Primal is a lower-carb way of eating compared to a standard modern diet because you won’t be consuming bread, pasta, tortillas, cereal, bakery items, most packaged snack foods (chips, pretzels, crackers), and the like, all of which provide loads of carbs in the average person’s daily diet. Simply by eating the recommended foods, most people find that they naturally end up in the range of 75–150 grams of carbs per day, give or take. This is also the zone in which many people can easily and comfortably manage their appetite and body composition.
So, What Should You Eat?
Your diet should comprise whole, unprocessed, preferably organic foods such as:
- Vegetables: avocado, broccoli, cabbage, kale, zucchini, etc.
- Fish and shellfish: salmon, halibut, trout, tilapia, shrimp, scallops, lobster, etc.
- Meat: bison, elk, and venison, plus grass-fed beef, lamb, pork, etc.
- Poultry: chicken and turkey
- Eggs: whole eggs and egg whites
- Nuts and seeds: almonds, pecans, walnuts, hazelnuts, pistachios, macadamias, pine nuts, hemp seeds, pumpkin seeds, chia seeds, flax seeds, sunflower seeds, etc.
- Fruits: all fruits
- Healthy fats: extra virgin olive oil, coconut oil, avocado oil, walnut oil, grass-fed butter, ghee, and lard
- Some milk alternatives: unsweetened almond, coconut, cashew, hemp, and flax milk
- Spices and herbs: basil, cinnamon, cumin, black pepper, cilantro, sage, rosemary, etc.
While the bulk of your diet should consist of the foods above, the Primal Diet allows several other foods that aren’t considered “primal.” These foods should only be eaten in moderation — and as long as they don’t cause you to exceed your daily carb goals.
- Coffee and tea: unsweetened coffee or tea
- Dairy: raw or organic full-fat dairy, including unsweetened yogurt, kefir, full-fat cream, and milk
- Legumes: soaked or sprouted lentils, edamame, dry roasted peanuts or peanut butter, and fermented whole soy products like tempeh
- Natural sweeteners: honey and real maple syrup
- Starchy vegetables: potatoes, sweet potatoes, and winter squash
The Primal Diet also allows for occasional treats, often referred to as “sensible indulgences.”
- Alcohol: whiskey, scotch, brandy, cognac, light beer, and red or white wine
- Cheese: goat’s or sheep’s milk cheeses, Gouda, Cheddar, blue cheese, feta, etc. (preferably raw and grass-fed)

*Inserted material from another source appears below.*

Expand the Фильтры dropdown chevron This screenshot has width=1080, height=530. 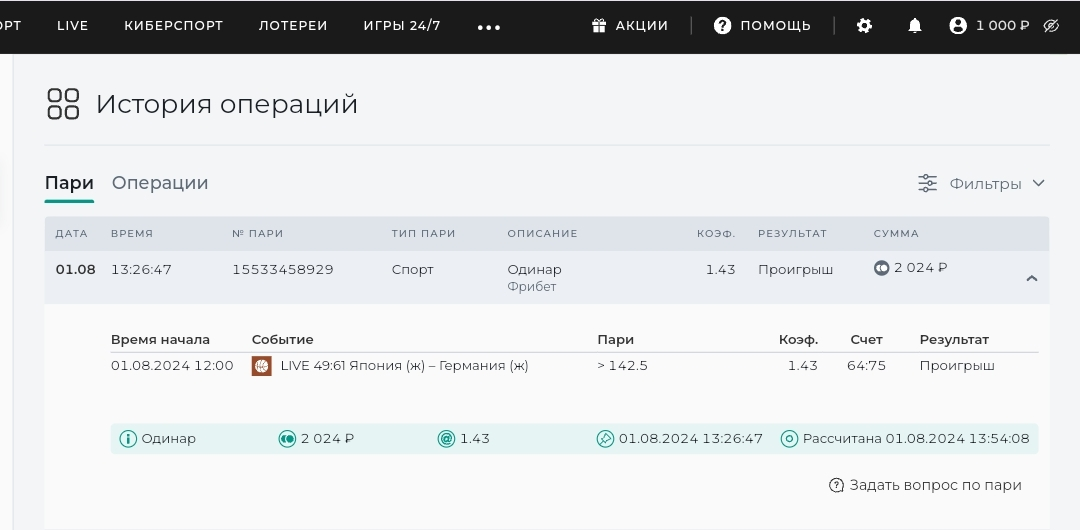pyautogui.click(x=1038, y=183)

- Dark chocolate: 70% cocoa content or higher (preferably organic)

If There Is A “What To Eat” there should be a “What Not To Eat”

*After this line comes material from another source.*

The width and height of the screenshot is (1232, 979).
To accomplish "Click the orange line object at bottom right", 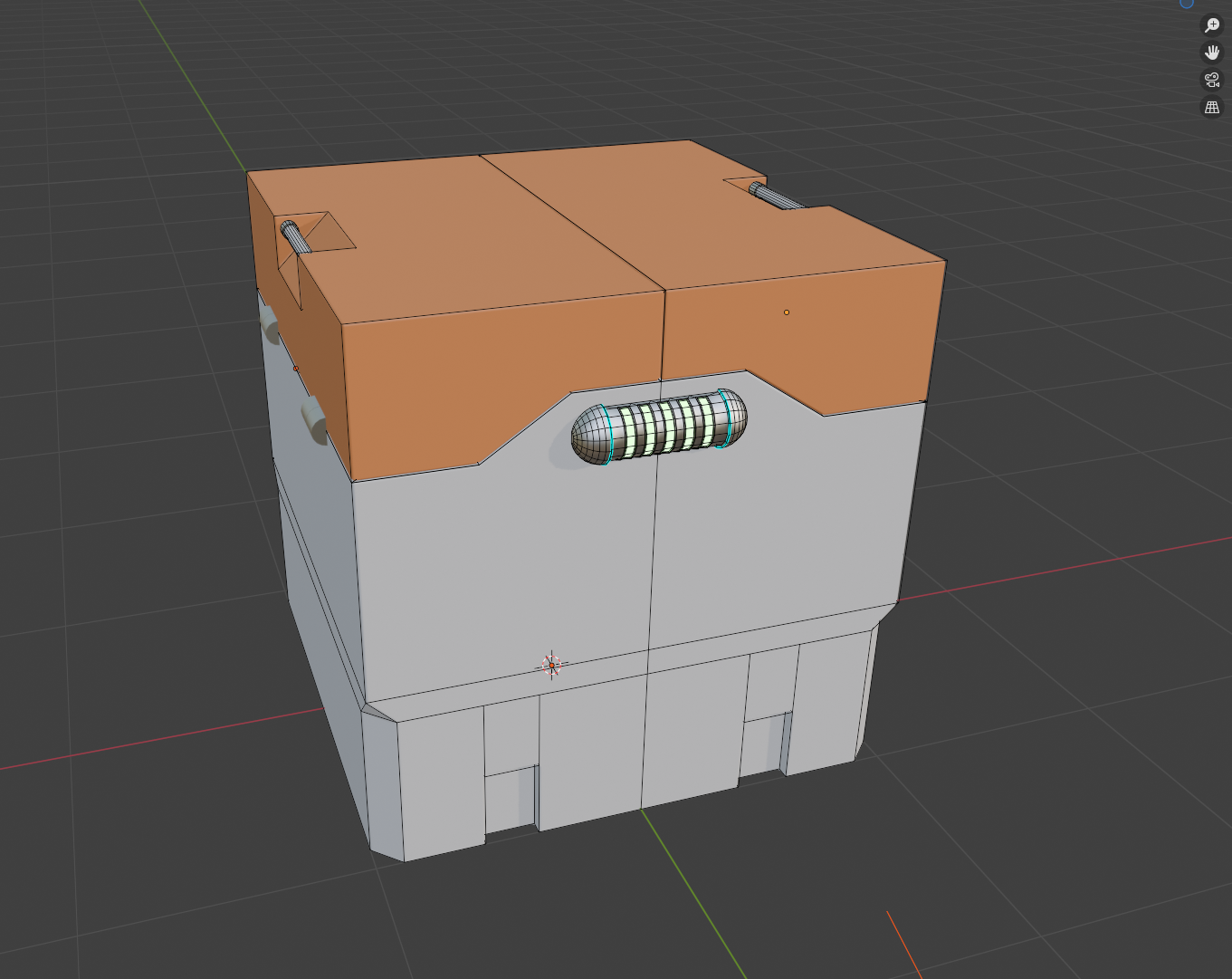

- Sugar and high fructose corn syrup: soda, fruit juice, table sugar, candy, pastries, cake, cookies, milk chocolate, ice cream, etc.

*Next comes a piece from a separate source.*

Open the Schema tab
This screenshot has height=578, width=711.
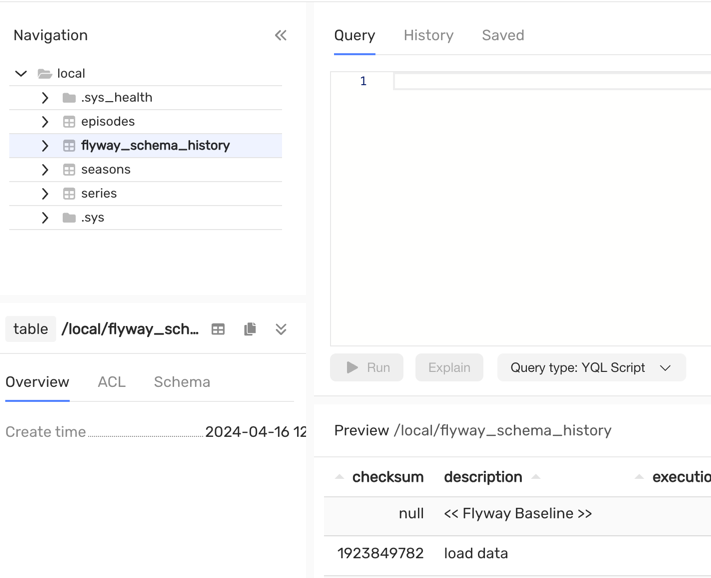(182, 382)
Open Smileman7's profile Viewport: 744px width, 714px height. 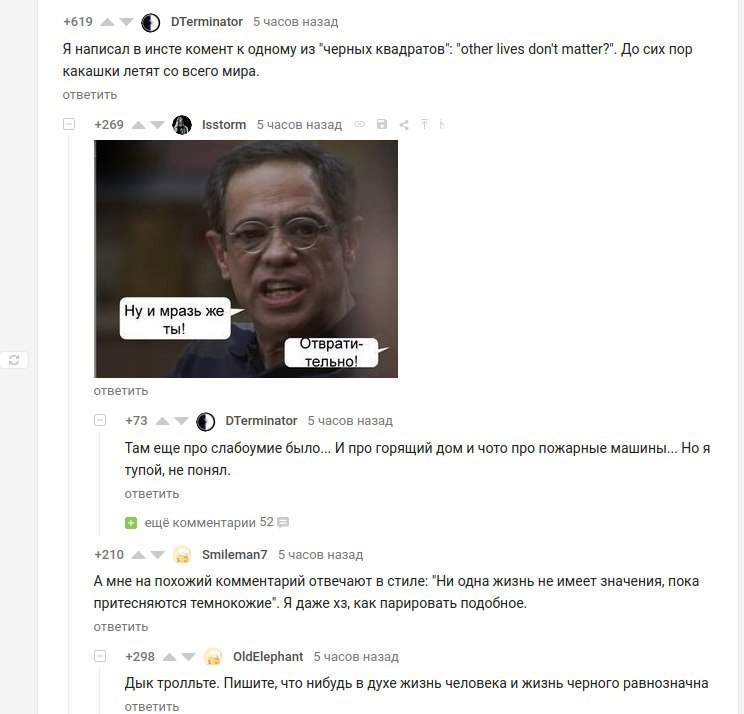pos(234,555)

- Grains: whole grains, refined grains, bread, rye, barley, pasta, muffins, pancakes, cereal, etc.
- Some vegetable oils: soybean oil, canola oil, cottonseed oil, safflower oil, grapeseed oil, etc.
- Trans fats and hydrogenated fats: margarine, shortening, and any foods containing partially hydrogenated oils
- Processed foods: chips, pretzels, crackers, convenience meals, frozen dinners, fast food, granola bars, etc.
- Artificial sweeteners: aspartame, cyclamates, sucralose, acesulfame potassium, saccharin, etc.